Die Methode wurde von Marina Chernivsky, Christiane Friedrich und Jana Scheuring entwickelt und erschien 2014 in “Praxis Welten. Zwischenräume der Veränderung. Neue Wege zur Kompetenzerweiterung.”. Die Methode findet ihr im PDF Format hier, inklusive Vertiefungsangebot: Innere Stimmen im Dialog
Diese Übung zielt auf die Förderung von Selbstreflexion ab – auf die Wahrnehmung sowie Akzeptanz eigener Pluralität, Widersprüchlichkeit und Diversität. Ein weiteres Ziel ist die Stärkung der Selbstkommunikation über die Einübung des inneren Sprechens und der Selbstverbalisation. Die hier vorgeschlagenen Übungsschritte können zudem zur Forcierung von Entscheidungsprozessen beitragen. So können Erlebnisse, die noch diffus scheinen, sprachlich geformt und durch mentale Verbalisierungen oder auch Rollenspiele greifbar gemacht werden.
• Entmystifizierung von inneren Geheimnissen
• Förderung von Selbsterkenntnis und Selbstkommunikation
• Entwicklung neuer Bewältigungs- und Handlungsstrategien
• Generierung von ( neuen ) Ressourcen
Arbeitsform: Stuhlkreis
Gruppengröße: max. 20 Personen
Zeitumfang: 60 – 90 Minuten
Materialien: halbes Flipchart-Papier für jede Person und Stift, Flipchart für gemeinsame Sammlung von Gedanken, Emotionen und Handlungsimpulsen
In der Einzelarbeitsphase versuchen die Seminarteilnehmer*innen, eine Situation zu rekonstruieren und zu vergegenwärtigen. Dabei ist es wichtig, eine Situation zu nutzen, die sie als widersprüchlich oder ambivalent erlebt haben. Die Beteiligten können die dazugehörigen Stimmen und Meinungen notieren und innerlich festhalten. Ein klarer thematischer Bezug, die Einbettung der Übung in das leitende Seminarthema, ist wichtig, um die Situationssuche einzuengen und zu fokussieren.

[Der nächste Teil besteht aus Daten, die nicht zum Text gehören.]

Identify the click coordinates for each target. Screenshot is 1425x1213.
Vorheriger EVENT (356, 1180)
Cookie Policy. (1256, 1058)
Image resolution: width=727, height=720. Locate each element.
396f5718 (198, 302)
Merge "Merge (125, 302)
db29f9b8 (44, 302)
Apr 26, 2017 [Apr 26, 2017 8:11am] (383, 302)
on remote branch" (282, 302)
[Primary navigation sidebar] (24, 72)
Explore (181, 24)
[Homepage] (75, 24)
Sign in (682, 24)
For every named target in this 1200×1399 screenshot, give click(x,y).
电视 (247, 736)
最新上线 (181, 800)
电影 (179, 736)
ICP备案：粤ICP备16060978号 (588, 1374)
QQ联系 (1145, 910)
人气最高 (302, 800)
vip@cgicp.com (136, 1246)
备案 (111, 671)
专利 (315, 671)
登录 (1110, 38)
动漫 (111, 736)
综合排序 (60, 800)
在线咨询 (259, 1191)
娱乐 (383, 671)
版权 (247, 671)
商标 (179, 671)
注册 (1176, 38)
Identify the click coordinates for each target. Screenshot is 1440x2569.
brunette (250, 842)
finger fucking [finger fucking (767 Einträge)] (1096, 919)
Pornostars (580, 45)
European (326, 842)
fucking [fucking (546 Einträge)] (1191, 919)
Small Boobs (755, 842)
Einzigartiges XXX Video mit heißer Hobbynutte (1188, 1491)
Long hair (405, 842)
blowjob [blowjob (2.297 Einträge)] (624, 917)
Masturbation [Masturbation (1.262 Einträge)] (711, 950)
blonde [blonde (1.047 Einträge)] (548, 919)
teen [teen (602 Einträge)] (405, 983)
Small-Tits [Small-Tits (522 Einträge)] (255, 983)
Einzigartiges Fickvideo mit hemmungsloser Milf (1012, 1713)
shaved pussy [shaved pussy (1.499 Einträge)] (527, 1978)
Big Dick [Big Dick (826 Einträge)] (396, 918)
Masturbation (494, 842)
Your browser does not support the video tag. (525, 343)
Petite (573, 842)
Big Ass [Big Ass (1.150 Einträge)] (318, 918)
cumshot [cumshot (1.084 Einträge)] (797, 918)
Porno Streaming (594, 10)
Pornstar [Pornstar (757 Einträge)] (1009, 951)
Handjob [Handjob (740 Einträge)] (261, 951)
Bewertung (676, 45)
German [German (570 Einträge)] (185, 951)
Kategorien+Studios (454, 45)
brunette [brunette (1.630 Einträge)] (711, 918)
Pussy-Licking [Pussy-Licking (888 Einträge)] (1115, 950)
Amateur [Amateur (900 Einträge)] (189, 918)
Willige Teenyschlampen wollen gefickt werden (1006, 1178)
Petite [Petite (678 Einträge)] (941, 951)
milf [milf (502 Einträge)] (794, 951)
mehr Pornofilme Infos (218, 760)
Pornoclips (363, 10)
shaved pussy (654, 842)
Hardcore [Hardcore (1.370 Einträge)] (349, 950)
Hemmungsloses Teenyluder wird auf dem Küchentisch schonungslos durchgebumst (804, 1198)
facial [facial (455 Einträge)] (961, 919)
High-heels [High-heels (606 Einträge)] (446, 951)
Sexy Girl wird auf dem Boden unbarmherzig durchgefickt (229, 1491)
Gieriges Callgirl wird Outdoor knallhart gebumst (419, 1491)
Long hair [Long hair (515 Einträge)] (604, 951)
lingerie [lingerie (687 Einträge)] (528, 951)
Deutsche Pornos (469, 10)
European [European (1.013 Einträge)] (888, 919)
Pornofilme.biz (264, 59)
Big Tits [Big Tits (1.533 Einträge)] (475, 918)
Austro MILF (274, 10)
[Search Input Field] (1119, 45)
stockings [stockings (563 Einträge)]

Leitfrage für die Einzelarbeit mit der eigenen Situation: Denken Sie an eine Situation, die Sie als widersprüchlich oder ambivalent erlebt haben und fertigen Sie eine Übersicht an, welche die dazugehörigen Stimmen bebildert!
Hilfsfragen:
• Welche Stimmen ( Gefühle, Gedanken, Handlungsimpulse ) tauchen dabei auf?
• Wie sind die Stimmen geordnet ? Welche dieser Stimmen stehen möglicherweise in Konflikt oder im Widerspruch zueinander?
• Wie lassen sich diese Stimmen in einem Schema bebildern?
Alle Teilnehmenden bearbeiten nun ihre jeweilige Situation zuerst in stiller Reflexion. Neben der Bebilderung können die Gedanken, Gefühle und Impulse in Sätzen oder Stichpunkten notiert werden. Diese Form der Reflexion begünstigt den inneren Dialog und ist eine gute Grundlage für den Austausch in Kleingruppen. Bei der Einführung in die Einzelarbeit kann alternativ folgendes Frageraster zur Orientierung vorgegeben werden:
• Welche Gefühle löst die Situation in mir aus?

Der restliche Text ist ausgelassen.